At issue is Section 2 of the Voting Rights Act, the powerful federal tool that has been used for decades to challenge election maps accused of diluting minority voting strength. After recent arguments, it appears the Court’s conservative majority is seriously weighing whether to narrow how federal courts apply that provision, particularly in cases where race and party affiliation overlap.

The case now before the justices stems from Louisiana’s congressional map. In 2022, a federal district court found the state’s original map likely violated Section 2 by concentrating Black voters into just one majority-Black district, even though Black residents make up roughly one-third of the state’s population. Louisiana has six congressional seats.

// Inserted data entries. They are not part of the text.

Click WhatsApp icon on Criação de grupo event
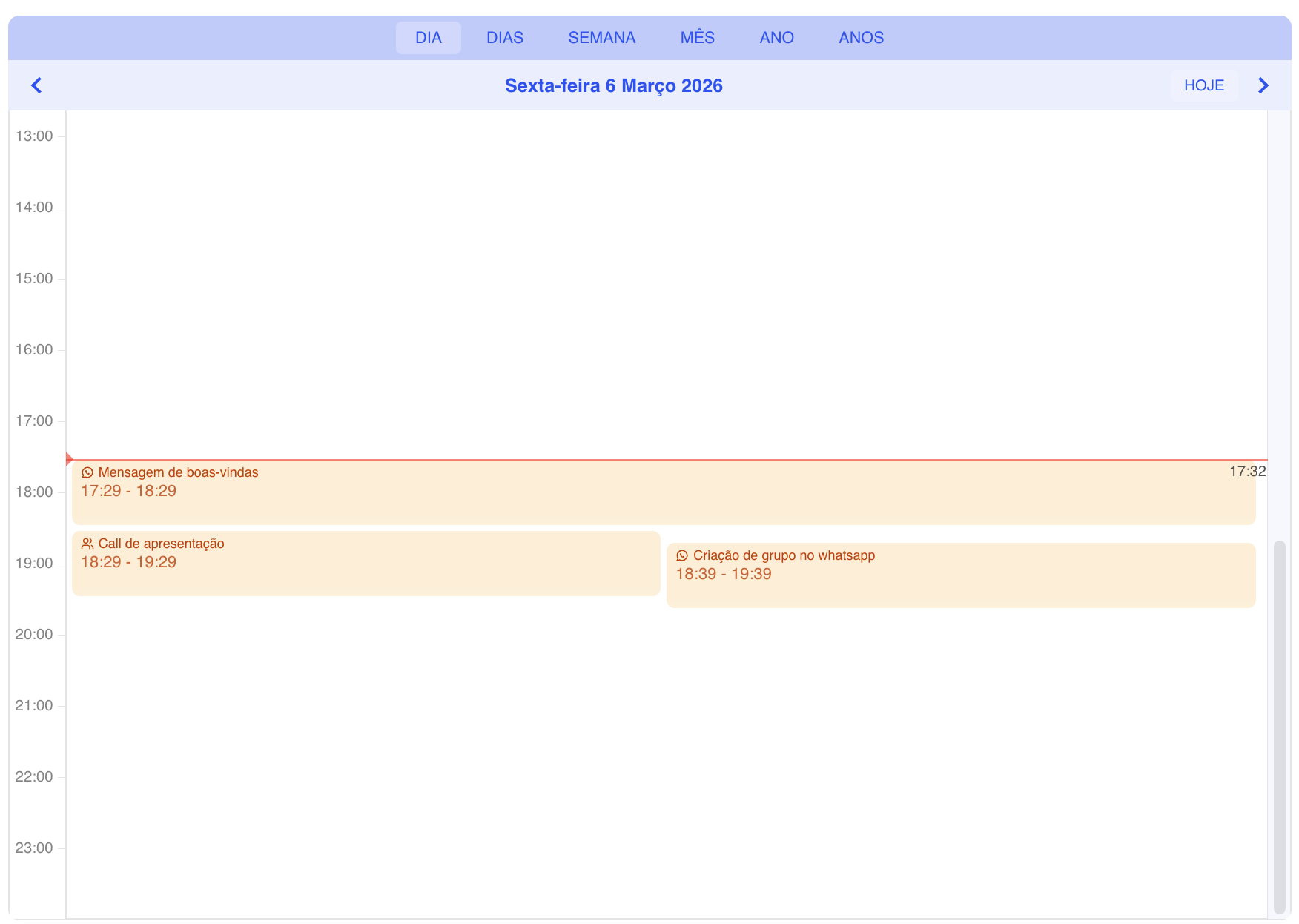 pyautogui.click(x=682, y=555)
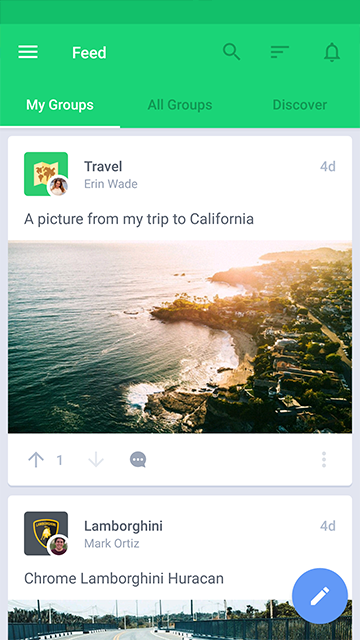Open notifications bell icon
The width and height of the screenshot is (360, 640).
[332, 52]
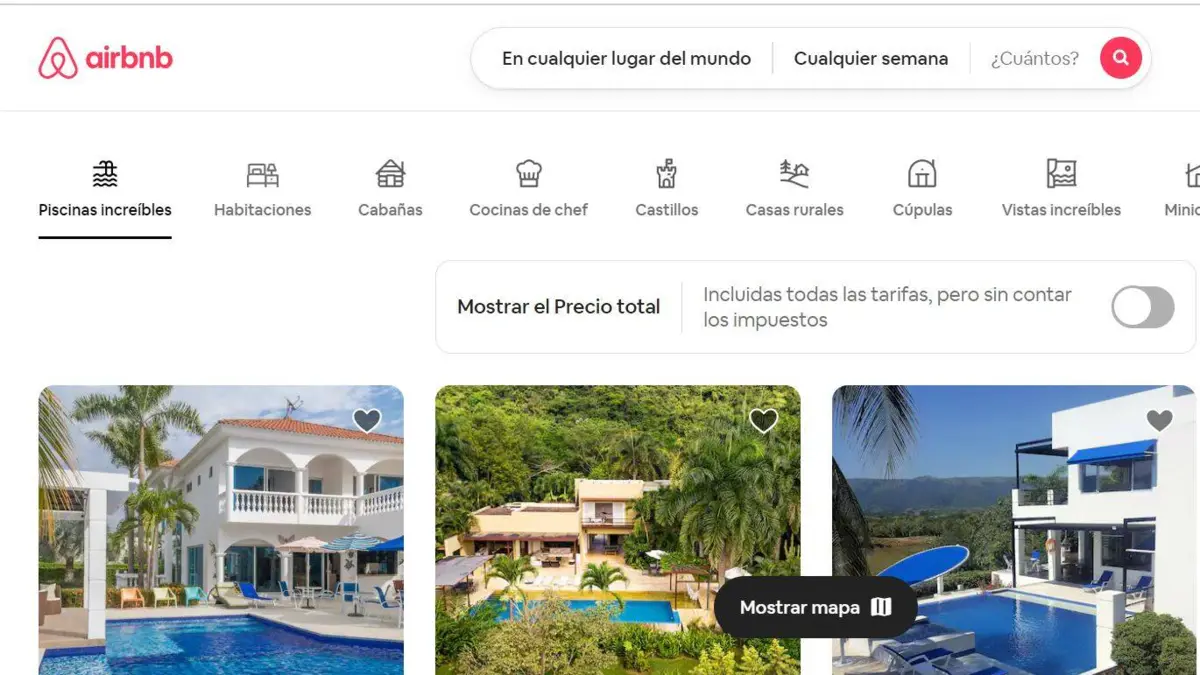Save the jungle house listing via heart
Screen dimensions: 1200x675
click(x=763, y=420)
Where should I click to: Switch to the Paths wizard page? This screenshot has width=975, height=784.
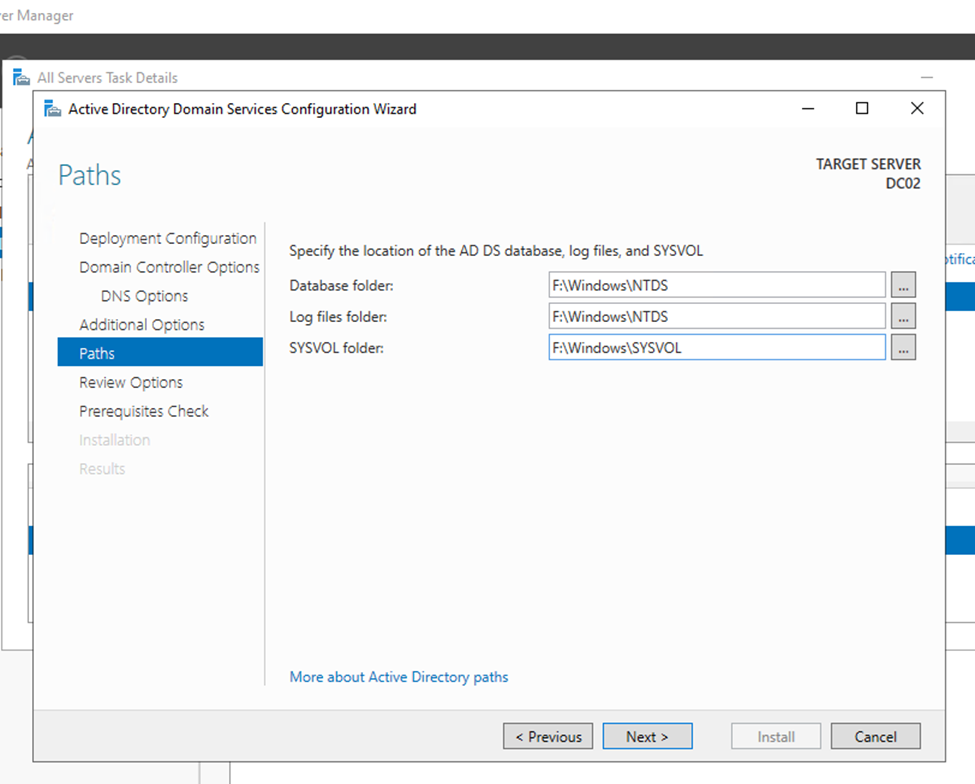tap(97, 353)
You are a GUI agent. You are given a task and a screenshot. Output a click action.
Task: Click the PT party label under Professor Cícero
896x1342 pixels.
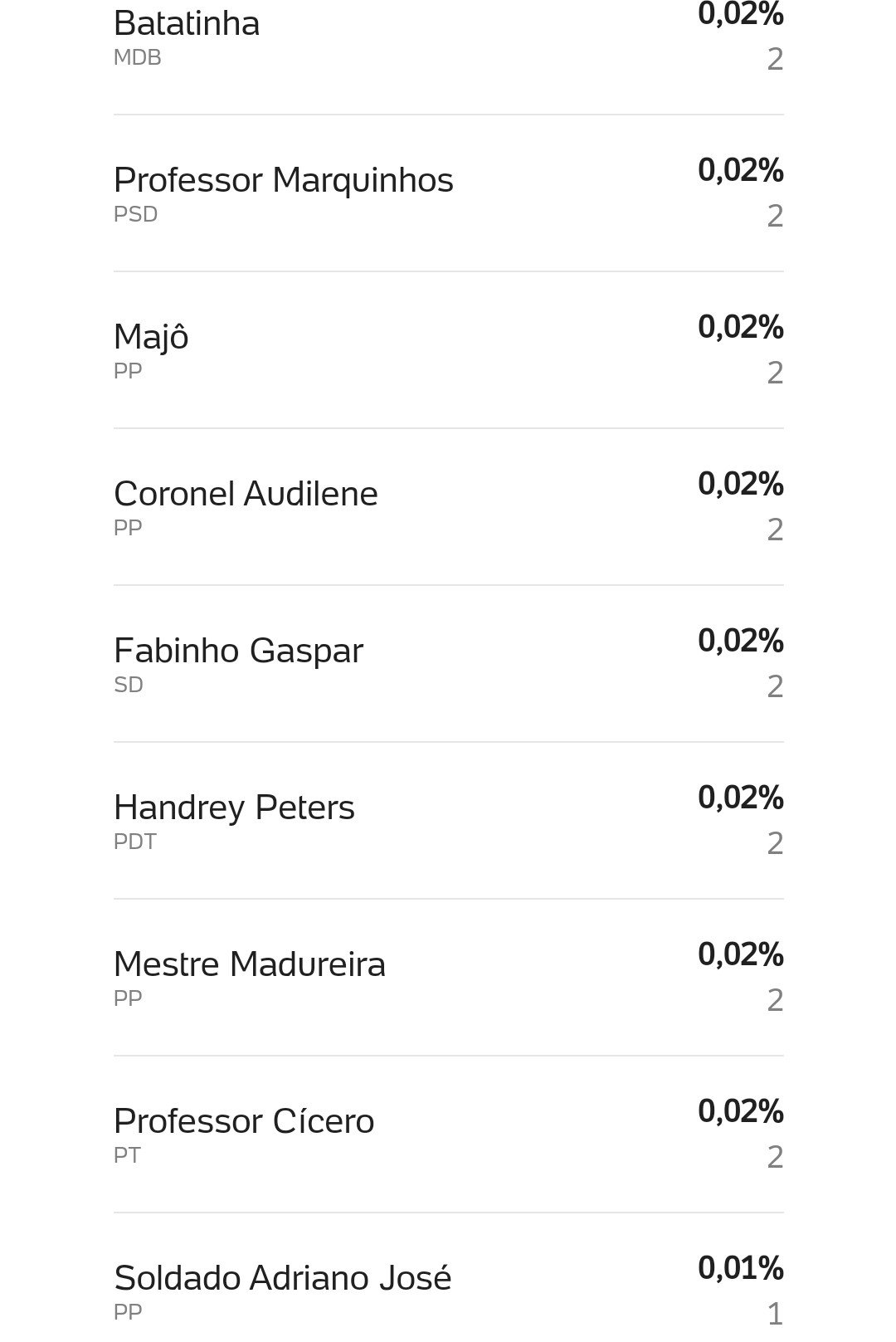point(127,1155)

In response, lawmakers adopted a new plan in 2024 creating a second majority-Black district. But that did not end the fight. A group of white voters sued, arguing the new boundaries amounted to unconstitutional racial gerrymandering. A district judge sided with them.

Now, in the re-arguments of Louisiana v. Callais, the Supreme Court is considering whether federal courts have gone too far in policing how states draw their maps.

During arguments, members of the conservative bloc appeared open to an approach supported by the Trump Justice Department. The proposal would make it significantly harder for plaintiffs to win racial vote dilution claims in regions where race and party loyalty strongly correlate, as is common in many Southern states.